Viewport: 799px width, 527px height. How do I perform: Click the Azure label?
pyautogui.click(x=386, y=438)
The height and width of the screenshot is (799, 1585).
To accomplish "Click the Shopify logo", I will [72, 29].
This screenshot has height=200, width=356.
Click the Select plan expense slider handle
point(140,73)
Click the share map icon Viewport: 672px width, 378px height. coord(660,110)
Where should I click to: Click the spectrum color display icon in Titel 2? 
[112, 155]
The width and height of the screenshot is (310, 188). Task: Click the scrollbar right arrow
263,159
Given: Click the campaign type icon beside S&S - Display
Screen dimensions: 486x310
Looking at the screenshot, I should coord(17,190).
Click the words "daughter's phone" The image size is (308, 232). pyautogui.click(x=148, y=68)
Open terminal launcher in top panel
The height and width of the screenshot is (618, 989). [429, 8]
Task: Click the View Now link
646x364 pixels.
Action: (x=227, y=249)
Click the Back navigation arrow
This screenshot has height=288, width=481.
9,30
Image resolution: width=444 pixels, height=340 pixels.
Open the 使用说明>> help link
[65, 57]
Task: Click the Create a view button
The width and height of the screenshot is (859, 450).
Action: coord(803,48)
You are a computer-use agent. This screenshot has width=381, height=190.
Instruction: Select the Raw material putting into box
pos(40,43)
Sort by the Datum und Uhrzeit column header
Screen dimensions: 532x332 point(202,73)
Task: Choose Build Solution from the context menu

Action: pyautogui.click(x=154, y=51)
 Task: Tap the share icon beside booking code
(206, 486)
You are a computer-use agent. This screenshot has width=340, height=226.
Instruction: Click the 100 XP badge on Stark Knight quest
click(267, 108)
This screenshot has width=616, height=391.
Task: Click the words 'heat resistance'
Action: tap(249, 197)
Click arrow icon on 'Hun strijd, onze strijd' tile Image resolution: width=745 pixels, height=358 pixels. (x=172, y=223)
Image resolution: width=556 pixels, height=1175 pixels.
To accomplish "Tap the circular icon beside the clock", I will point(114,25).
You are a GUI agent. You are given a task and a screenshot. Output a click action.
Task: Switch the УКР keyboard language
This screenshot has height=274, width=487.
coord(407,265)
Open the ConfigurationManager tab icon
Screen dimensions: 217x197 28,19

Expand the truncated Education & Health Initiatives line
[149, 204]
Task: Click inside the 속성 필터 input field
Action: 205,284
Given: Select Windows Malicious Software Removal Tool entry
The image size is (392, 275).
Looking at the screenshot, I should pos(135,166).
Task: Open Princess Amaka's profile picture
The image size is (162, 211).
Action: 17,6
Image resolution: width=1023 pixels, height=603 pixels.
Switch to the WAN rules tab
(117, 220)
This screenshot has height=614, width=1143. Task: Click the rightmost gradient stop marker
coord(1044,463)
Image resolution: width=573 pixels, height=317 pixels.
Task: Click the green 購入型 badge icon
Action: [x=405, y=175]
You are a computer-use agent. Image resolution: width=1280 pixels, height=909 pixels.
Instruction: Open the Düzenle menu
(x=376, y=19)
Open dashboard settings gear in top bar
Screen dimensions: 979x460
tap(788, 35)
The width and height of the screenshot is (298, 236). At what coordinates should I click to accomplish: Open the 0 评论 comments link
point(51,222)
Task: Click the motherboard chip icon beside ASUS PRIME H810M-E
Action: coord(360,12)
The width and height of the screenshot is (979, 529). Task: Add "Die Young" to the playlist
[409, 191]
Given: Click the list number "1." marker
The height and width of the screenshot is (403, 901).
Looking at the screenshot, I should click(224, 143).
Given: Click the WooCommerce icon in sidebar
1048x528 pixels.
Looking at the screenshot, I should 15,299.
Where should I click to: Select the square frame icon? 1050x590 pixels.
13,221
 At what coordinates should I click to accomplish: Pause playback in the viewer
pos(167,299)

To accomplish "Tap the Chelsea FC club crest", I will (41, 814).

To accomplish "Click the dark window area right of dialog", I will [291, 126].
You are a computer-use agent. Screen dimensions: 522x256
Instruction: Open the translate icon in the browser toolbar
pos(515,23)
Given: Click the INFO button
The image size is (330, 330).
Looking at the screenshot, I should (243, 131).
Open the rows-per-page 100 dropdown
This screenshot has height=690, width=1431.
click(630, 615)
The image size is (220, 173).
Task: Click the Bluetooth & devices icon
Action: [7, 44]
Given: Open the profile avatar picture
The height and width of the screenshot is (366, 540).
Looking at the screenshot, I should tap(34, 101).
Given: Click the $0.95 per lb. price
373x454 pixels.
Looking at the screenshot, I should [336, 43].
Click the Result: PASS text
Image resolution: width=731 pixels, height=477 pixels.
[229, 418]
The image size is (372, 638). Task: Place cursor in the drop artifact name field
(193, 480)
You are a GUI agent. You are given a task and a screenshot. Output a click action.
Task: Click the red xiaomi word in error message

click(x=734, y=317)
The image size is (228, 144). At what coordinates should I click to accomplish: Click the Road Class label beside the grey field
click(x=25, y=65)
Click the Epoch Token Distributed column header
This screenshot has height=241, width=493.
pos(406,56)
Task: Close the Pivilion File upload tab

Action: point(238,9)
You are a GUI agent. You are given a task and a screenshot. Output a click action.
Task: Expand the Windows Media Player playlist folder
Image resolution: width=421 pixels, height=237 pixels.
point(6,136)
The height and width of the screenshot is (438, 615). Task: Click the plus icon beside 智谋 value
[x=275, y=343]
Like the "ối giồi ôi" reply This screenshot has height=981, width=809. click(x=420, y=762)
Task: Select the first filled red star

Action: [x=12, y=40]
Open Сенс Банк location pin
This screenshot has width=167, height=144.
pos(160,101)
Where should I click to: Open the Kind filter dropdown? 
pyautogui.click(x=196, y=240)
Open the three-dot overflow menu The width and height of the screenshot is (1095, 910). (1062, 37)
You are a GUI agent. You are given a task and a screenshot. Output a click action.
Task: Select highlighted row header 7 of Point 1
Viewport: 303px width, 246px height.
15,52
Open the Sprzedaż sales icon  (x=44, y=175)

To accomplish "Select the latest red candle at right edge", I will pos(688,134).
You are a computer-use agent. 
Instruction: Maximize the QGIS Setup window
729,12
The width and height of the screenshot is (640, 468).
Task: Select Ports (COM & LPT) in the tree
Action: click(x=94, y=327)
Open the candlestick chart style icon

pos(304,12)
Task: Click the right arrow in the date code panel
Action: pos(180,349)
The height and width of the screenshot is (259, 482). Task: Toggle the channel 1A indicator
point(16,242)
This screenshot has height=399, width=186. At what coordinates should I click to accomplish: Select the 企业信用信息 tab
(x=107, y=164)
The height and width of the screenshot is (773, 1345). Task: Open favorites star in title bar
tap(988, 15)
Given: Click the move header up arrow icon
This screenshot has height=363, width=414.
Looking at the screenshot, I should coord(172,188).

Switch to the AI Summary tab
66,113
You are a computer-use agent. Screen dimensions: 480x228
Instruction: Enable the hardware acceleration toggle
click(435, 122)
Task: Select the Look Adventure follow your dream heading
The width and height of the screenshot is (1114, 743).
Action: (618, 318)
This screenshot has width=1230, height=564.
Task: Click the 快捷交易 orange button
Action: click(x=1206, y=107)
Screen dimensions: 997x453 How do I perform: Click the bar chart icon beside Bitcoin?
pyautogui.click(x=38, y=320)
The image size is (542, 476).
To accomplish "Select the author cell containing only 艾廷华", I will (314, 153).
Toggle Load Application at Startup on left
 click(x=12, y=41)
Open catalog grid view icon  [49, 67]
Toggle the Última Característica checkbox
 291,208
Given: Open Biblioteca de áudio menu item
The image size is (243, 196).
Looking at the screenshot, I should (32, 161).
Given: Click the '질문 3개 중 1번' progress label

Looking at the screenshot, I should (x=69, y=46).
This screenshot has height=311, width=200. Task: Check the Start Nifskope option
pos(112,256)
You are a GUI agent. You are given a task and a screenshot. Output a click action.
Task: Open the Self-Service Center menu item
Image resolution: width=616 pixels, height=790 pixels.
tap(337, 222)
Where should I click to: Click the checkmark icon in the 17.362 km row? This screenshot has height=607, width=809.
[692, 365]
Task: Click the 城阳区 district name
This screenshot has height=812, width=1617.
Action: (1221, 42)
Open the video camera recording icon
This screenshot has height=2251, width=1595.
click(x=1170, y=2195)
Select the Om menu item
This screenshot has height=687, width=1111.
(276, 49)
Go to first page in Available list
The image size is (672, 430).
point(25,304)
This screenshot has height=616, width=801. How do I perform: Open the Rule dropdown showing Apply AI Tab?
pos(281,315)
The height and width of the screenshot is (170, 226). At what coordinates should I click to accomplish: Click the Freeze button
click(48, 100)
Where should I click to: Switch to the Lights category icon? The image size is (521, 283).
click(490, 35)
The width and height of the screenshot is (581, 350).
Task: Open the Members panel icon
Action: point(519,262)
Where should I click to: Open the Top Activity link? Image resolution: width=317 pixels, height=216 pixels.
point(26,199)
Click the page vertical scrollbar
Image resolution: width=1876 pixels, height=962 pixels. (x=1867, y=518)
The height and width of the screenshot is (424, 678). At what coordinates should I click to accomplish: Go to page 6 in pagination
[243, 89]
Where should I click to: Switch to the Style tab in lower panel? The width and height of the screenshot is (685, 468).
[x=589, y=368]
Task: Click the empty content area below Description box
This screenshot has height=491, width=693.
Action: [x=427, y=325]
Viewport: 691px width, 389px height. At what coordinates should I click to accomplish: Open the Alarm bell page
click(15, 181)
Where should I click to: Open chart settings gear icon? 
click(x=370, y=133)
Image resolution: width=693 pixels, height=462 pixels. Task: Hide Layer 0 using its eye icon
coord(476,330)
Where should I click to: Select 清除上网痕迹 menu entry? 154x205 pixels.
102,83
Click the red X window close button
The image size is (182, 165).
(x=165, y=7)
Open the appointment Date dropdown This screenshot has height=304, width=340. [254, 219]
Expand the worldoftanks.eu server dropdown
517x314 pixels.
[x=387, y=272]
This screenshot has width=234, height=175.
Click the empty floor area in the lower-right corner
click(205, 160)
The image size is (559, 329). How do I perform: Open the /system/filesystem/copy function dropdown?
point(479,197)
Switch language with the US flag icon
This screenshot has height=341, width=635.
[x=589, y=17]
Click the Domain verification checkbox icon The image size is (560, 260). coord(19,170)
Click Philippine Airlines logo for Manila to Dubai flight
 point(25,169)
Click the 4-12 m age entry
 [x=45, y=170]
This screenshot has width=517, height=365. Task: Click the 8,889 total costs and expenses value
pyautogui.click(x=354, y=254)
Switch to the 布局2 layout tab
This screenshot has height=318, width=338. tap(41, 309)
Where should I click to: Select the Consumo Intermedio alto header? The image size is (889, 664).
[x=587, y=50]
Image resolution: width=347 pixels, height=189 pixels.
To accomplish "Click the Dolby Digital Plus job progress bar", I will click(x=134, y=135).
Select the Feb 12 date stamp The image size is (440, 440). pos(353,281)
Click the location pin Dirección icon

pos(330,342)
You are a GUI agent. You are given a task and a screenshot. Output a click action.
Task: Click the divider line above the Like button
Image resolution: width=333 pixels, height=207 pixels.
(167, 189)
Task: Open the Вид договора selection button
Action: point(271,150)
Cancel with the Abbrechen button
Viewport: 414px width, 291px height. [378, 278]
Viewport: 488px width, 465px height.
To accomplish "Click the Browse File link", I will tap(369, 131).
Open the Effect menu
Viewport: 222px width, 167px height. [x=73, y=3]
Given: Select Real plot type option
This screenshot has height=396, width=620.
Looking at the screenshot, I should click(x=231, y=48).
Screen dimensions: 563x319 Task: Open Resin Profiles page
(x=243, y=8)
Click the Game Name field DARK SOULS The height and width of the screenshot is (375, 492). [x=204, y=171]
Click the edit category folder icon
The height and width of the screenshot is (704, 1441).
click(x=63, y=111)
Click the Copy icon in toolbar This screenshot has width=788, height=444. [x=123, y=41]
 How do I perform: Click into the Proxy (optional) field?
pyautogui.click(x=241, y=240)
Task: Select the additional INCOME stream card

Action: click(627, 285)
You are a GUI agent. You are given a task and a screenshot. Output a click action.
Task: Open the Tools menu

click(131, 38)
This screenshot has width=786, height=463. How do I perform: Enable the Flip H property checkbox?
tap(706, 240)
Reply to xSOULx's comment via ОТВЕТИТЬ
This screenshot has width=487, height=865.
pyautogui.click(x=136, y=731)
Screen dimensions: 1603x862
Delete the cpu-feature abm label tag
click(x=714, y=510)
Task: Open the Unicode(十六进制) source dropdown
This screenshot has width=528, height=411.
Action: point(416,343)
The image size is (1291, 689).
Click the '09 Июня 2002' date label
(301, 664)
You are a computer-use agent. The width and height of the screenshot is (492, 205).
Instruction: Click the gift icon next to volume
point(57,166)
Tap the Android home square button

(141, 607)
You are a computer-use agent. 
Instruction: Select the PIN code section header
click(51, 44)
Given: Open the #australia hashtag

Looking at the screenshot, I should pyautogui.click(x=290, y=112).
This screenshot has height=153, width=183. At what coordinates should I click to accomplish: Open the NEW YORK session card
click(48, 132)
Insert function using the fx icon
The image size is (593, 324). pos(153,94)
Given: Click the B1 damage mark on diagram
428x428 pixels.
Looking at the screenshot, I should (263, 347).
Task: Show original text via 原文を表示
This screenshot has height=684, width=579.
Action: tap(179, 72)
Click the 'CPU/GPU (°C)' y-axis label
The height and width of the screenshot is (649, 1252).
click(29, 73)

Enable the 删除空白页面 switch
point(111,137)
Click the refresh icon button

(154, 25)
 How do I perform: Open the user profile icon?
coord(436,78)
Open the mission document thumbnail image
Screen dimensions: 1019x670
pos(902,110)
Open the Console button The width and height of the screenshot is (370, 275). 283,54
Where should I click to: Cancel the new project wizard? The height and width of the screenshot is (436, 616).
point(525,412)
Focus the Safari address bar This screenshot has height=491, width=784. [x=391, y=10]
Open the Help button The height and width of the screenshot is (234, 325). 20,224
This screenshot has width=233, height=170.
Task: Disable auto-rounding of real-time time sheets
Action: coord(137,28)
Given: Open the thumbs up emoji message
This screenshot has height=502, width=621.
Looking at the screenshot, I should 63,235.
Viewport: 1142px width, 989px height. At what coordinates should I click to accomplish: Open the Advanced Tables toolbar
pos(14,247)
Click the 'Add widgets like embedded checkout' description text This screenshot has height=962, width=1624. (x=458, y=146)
☆ ☆ ☆
Whenever a line of the records holds the string "item", pick it out and copy it.

Given: Open Biblioteca de áudio menu item
Task: Open the Self-Service Center menu item
Select the Om menu item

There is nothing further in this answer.